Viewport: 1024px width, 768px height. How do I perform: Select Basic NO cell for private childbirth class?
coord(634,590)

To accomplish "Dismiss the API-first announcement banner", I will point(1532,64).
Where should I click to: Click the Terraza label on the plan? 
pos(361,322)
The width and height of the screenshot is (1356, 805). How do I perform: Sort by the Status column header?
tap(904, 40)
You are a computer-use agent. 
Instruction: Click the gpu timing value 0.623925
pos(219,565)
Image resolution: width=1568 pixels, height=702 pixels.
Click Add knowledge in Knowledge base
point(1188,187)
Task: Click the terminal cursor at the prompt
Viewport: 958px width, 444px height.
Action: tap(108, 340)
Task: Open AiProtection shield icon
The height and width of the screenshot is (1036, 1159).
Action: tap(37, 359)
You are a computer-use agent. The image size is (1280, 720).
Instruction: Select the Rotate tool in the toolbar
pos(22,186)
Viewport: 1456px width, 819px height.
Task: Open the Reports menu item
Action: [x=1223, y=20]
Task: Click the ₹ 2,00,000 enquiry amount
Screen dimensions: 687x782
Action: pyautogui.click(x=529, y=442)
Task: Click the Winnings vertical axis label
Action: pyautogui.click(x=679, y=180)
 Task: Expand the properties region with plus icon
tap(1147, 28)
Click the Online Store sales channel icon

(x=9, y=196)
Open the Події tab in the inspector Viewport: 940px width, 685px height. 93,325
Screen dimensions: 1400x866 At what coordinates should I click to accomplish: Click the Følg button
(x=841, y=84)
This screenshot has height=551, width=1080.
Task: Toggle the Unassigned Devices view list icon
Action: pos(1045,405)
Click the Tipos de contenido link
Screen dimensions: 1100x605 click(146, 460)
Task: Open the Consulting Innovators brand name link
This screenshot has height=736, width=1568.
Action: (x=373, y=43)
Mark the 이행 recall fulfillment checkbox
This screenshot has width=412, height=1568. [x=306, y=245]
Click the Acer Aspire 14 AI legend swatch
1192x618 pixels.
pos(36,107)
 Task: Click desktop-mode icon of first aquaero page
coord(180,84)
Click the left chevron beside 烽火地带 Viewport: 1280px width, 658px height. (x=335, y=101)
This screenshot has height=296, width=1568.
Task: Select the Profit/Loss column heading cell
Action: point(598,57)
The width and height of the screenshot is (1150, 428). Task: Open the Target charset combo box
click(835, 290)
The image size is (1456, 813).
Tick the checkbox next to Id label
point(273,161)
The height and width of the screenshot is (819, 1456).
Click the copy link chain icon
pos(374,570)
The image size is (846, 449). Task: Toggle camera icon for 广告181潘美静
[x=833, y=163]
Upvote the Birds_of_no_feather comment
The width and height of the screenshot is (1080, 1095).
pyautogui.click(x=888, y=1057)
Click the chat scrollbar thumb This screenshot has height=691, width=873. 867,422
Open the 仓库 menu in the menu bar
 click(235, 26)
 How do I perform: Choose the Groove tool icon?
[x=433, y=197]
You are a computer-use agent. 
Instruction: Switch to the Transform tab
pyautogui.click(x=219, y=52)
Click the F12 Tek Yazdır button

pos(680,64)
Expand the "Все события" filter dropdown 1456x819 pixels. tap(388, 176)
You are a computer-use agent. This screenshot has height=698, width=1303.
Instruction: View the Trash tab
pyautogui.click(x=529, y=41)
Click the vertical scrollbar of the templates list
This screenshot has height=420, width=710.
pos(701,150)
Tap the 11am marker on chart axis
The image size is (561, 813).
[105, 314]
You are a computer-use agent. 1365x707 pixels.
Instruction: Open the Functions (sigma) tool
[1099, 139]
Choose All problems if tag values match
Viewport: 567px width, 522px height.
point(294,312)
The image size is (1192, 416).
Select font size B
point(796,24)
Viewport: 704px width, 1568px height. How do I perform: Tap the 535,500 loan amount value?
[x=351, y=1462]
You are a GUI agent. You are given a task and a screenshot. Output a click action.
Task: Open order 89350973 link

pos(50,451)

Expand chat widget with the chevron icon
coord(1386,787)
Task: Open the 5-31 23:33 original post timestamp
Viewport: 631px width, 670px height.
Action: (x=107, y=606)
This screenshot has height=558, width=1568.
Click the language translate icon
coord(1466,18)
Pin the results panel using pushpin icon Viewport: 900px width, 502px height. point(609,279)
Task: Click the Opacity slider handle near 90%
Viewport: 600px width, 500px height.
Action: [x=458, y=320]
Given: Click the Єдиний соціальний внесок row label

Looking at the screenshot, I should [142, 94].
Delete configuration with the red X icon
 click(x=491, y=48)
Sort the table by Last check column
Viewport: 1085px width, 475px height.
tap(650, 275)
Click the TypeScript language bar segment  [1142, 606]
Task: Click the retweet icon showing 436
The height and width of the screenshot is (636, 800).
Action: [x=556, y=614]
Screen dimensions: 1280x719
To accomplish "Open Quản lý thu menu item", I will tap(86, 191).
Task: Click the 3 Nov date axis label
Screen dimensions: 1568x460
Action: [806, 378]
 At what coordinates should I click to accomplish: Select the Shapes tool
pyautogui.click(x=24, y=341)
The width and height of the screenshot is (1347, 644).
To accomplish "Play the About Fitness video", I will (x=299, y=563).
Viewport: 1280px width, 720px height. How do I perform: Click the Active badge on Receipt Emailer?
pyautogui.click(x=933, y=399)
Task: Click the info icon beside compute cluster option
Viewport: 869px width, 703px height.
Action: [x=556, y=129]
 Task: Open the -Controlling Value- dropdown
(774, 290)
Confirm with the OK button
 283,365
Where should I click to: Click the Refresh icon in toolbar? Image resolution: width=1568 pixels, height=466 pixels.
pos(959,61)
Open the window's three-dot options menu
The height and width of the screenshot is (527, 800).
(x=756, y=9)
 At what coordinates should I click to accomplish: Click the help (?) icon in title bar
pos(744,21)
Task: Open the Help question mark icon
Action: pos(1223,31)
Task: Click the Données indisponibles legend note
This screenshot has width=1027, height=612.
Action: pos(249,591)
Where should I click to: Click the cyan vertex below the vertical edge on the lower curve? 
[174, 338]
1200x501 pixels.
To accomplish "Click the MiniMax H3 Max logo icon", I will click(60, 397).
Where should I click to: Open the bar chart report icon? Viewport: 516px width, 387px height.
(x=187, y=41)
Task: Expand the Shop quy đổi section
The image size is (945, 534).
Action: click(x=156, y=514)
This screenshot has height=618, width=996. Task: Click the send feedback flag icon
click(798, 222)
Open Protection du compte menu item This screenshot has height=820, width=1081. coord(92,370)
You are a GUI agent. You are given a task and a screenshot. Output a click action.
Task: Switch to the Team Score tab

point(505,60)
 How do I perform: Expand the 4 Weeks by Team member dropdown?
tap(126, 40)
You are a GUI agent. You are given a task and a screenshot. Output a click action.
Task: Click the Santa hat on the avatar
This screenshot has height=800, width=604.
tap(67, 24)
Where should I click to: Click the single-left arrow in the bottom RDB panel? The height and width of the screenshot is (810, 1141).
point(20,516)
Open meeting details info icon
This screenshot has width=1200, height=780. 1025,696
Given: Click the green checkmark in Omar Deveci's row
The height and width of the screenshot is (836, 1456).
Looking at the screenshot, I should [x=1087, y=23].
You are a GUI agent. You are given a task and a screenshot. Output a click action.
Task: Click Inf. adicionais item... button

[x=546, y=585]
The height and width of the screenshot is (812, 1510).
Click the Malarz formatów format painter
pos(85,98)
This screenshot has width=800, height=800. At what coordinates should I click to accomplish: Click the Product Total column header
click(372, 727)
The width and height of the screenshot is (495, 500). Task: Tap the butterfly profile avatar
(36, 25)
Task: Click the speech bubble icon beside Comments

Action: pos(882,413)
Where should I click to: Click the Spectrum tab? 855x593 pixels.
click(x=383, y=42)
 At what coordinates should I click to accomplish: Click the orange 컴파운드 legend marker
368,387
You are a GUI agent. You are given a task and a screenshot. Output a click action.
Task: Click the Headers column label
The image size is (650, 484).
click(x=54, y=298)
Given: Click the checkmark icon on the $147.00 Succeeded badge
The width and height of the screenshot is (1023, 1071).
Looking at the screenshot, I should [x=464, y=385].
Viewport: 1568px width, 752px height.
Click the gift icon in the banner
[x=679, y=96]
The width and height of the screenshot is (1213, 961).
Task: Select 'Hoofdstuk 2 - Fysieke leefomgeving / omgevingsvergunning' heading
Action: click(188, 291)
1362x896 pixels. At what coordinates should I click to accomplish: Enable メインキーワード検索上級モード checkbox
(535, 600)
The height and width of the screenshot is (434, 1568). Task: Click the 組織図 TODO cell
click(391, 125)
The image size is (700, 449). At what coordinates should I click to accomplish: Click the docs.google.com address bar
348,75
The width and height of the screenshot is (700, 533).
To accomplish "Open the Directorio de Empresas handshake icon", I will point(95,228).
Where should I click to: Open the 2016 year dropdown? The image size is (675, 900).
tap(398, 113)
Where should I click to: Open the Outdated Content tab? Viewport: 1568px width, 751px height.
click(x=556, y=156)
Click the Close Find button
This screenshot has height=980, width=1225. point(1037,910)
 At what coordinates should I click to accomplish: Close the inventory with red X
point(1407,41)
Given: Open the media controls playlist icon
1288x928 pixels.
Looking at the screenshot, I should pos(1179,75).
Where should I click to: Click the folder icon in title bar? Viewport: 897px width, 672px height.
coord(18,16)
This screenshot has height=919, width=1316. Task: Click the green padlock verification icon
_ _ _ _ _ _ _
- _TASK DIRECTIONS_
Return only the part of the records above that opens with the line containing "The height and width of the screenshot is (819, 1456)." and closes with the line containing "Upvote the Birds_of_no_feather comment", ends included.

- _OUTPUT FOR THIS TASK_
The height and width of the screenshot is (819, 1456).
Click the copy link chain icon
pos(374,570)
The image size is (846, 449). Task: Toggle camera icon for 广告181潘美静
[x=833, y=163]
Upvote the Birds_of_no_feather comment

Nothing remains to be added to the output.